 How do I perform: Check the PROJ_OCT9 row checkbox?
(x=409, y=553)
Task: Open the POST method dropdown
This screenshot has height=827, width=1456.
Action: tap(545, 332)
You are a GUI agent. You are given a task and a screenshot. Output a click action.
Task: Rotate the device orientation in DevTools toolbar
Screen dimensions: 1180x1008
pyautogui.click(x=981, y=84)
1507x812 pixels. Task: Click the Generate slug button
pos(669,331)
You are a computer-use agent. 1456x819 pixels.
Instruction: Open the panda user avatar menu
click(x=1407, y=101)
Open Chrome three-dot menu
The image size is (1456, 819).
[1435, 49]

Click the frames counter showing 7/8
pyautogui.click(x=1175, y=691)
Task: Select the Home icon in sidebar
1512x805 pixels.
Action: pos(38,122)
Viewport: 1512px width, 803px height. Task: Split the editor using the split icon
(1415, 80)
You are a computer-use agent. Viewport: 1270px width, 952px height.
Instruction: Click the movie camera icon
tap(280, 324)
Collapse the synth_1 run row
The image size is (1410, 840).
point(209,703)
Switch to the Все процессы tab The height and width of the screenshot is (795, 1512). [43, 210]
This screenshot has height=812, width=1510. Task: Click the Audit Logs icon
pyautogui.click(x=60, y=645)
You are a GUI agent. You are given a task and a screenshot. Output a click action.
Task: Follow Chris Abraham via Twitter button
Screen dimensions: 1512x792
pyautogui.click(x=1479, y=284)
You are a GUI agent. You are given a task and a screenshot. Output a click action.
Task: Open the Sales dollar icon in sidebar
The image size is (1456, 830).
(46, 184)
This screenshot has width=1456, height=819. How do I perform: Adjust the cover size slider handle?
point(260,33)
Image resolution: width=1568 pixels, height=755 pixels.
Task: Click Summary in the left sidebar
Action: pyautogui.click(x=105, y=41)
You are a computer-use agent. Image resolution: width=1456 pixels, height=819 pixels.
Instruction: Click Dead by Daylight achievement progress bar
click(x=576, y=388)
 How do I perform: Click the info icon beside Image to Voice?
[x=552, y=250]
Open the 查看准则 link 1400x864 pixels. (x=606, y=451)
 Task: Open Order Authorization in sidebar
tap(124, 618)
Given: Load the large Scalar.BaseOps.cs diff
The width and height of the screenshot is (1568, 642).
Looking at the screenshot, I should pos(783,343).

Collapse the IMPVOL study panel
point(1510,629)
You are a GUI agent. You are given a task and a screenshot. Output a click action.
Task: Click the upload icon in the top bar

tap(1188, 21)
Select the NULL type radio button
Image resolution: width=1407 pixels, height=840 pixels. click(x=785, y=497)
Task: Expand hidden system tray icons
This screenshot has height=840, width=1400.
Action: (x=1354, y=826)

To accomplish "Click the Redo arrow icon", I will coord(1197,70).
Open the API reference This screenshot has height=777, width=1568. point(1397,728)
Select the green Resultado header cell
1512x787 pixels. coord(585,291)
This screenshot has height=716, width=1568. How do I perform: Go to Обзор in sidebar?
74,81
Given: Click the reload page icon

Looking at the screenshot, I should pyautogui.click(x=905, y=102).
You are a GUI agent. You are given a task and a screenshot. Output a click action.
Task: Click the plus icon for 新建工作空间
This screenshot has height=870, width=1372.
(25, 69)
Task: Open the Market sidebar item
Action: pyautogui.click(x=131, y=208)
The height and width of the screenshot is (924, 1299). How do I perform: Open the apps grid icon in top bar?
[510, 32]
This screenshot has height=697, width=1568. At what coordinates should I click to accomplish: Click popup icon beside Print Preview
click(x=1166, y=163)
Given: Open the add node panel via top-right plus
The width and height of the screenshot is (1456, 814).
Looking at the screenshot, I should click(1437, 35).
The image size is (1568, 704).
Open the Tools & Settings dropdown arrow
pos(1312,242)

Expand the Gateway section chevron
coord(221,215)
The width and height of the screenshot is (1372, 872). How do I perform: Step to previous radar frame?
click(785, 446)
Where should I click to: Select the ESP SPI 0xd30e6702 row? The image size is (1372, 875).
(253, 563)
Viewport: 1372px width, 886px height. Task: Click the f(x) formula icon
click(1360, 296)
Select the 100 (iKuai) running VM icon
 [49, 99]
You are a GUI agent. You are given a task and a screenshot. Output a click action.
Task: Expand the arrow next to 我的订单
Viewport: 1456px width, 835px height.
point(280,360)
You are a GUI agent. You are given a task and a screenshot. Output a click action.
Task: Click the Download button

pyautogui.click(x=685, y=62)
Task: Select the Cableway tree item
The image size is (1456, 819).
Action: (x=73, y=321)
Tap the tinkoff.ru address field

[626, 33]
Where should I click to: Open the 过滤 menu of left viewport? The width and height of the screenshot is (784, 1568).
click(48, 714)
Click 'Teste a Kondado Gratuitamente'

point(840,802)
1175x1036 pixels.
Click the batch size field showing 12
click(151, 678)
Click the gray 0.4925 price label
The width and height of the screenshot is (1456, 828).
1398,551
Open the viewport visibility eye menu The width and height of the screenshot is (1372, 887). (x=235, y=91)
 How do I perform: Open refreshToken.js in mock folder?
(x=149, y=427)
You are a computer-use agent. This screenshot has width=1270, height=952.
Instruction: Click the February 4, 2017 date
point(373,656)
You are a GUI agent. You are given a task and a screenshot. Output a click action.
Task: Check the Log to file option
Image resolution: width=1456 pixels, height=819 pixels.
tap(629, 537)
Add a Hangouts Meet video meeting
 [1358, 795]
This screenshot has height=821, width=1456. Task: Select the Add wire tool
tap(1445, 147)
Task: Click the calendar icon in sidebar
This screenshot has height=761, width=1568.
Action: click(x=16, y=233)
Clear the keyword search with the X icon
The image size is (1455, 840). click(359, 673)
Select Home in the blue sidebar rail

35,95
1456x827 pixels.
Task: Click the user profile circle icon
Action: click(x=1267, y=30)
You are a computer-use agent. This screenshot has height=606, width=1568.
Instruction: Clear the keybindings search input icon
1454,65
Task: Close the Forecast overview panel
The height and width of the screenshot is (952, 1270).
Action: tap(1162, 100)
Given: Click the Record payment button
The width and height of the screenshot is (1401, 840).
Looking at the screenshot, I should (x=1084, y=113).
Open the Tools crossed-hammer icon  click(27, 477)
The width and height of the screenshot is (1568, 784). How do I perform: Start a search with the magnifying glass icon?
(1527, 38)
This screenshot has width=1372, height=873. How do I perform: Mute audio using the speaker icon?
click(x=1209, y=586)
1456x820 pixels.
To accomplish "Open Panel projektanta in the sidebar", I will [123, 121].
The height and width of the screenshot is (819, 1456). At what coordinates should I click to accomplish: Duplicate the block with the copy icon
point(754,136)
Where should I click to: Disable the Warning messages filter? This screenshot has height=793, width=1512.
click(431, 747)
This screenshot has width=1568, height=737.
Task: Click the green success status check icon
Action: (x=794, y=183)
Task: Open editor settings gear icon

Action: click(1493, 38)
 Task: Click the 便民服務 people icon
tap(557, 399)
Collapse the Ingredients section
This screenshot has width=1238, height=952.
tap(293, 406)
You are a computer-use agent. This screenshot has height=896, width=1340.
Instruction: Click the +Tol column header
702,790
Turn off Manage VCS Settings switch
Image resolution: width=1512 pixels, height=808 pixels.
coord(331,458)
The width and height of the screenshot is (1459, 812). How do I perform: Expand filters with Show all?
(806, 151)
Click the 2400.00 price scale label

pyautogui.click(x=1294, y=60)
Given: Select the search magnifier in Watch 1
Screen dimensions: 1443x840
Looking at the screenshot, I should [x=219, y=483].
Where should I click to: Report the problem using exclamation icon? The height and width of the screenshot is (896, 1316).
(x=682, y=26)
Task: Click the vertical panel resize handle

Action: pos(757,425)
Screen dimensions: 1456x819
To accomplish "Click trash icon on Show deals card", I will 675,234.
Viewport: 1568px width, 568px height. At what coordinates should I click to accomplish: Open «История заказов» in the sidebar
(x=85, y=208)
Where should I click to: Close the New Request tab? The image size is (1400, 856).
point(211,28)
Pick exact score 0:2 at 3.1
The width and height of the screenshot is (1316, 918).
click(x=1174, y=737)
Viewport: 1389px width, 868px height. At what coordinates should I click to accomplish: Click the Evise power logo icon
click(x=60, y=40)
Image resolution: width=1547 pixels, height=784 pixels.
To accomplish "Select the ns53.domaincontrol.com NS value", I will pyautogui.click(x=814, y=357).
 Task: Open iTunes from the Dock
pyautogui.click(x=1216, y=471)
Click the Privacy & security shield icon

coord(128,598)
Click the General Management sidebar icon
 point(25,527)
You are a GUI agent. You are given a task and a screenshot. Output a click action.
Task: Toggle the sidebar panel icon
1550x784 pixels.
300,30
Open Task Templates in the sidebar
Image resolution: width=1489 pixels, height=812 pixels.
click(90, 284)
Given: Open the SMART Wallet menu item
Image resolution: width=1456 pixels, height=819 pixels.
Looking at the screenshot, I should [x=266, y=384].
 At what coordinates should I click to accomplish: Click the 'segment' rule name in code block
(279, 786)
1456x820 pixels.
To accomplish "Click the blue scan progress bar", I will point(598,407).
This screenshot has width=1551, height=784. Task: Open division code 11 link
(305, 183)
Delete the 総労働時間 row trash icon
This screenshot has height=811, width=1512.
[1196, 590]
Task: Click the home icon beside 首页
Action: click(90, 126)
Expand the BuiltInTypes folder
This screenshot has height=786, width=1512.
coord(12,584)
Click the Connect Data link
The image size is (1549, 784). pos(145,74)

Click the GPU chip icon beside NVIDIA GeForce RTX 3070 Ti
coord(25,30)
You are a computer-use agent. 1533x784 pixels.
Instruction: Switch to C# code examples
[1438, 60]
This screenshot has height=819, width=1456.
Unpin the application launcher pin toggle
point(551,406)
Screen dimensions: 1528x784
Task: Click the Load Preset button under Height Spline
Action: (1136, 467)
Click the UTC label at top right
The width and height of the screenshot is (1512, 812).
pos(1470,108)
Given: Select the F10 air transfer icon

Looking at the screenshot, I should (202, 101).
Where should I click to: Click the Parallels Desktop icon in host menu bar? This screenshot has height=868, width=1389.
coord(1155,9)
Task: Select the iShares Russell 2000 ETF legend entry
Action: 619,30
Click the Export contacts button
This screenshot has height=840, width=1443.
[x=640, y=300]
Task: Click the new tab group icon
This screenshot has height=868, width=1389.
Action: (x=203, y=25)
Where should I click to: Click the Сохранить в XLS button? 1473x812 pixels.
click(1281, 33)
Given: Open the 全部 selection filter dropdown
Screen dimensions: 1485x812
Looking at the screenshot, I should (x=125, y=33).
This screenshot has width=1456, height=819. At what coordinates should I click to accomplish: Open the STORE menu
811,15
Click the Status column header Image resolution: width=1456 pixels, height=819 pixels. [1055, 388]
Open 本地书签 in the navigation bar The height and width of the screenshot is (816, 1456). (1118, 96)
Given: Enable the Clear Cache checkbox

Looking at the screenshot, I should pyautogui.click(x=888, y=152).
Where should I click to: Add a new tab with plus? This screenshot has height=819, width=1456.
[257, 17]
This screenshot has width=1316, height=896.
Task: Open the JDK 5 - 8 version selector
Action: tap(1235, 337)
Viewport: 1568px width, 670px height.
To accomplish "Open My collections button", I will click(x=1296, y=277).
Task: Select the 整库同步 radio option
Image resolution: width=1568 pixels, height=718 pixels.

* _REQUIRED ACTION_
Filter the entries down to the lines with the word "will" in them.

* _WORKED SOLUTION_
To accomplish "Click the Redo arrow icon", I will coord(1197,70).
To accomplish "Open Panel projektanta in the sidebar", I will [123, 121].
To accomplish "Click trash icon on Show deals card", I will 675,234.
To accomplish "Select the ns53.domaincontrol.com NS value", I will pyautogui.click(x=814, y=357).
To accomplish "Click the blue scan progress bar", I will point(598,407).
To accomplish "Open My collections button", I will click(x=1296, y=277).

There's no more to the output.